STUDY TEXT:
┌──
Live album by Dizzy Gillespie
- Released: 1982
- Recorded: July 17, 1981
- Venue: Montreux Jazz Festival, Montreux, Switzerland
- Genre: Jazz
- Length: 90:32
- Label: Pablo Live 2620-116
- Producer: Dizzy Gillespie

Dizzy Gillespie chronology
| Digital at Montreux, 1980 (1980) | Musician-Composer-Raconteur (1982) | To a Finland Station (1982) |

Original LP Cover

= Musician-Composer-Raconteur =

Musician-Composer-Raconteur is a live double album by trumpeter Dizzy Gillespie recorded at the Montreux Jazz Festival in 1981 and released on the Pablo label.

==Reception==
The AllMusic review stated "This double album is subtitled "Dizzy Gillespie Plays and Raps in His Greatest Concert," an exaggeration to say the least. In reality, this set (which contains some of his humorous joking with the audience) is a fine all-around example of Gillespie at a typical concert in 1981. At the age of 63, he was no longer the powerful trumpeter he once was, but he still had something to contribute".
└──
THE TASK: Repeat the full text about the Dizzy Gillespie live album "Musician-Composer-Raconteur" word for word.

RECORDS SUPPLIED:
┌──
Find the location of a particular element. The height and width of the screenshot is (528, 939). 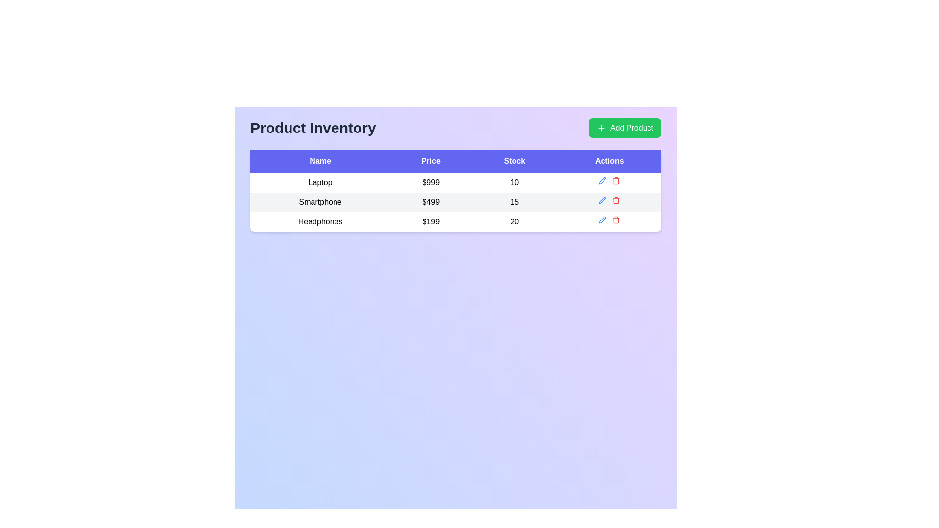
└──
┌──
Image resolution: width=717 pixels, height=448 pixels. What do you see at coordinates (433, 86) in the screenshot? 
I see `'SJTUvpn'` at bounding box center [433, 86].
└──
WRITTEN RESPONSE:
Live album by Dizzy Gillespie
- Released: 1982
- Recorded: July 17, 1981
- Venue: Montreux Jazz Festival, Montreux, Switzerland
- Genre: Jazz
- Length: 90:32
- Label: Pablo Live 2620-116
- Producer: Dizzy Gillespie

Dizzy Gillespie chronology
| Digital at Montreux, 1980 (1980) | Musician-Composer-Raconteur (1982) | To a Finland Station (1982) |

Original LP Cover

= Musician-Composer-Raconteur =

Musician-Composer-Raconteur is a live double album by trumpeter Dizzy Gillespie recorded at the Montreux Jazz Festival in 1981 and released on the Pablo label.

==Reception==
The AllMusic review stated "This double album is subtitled "Dizzy Gillespie Plays and Raps in His Greatest Concert," an exaggeration to say the least. In reality, this set (which contains some of his humorous joking with the audience) is a fine all-around example of Gillespie at a typical concert in 1981. At the age of 63, he was no longer the powerful trumpeter he once was, but he still had something to contribute".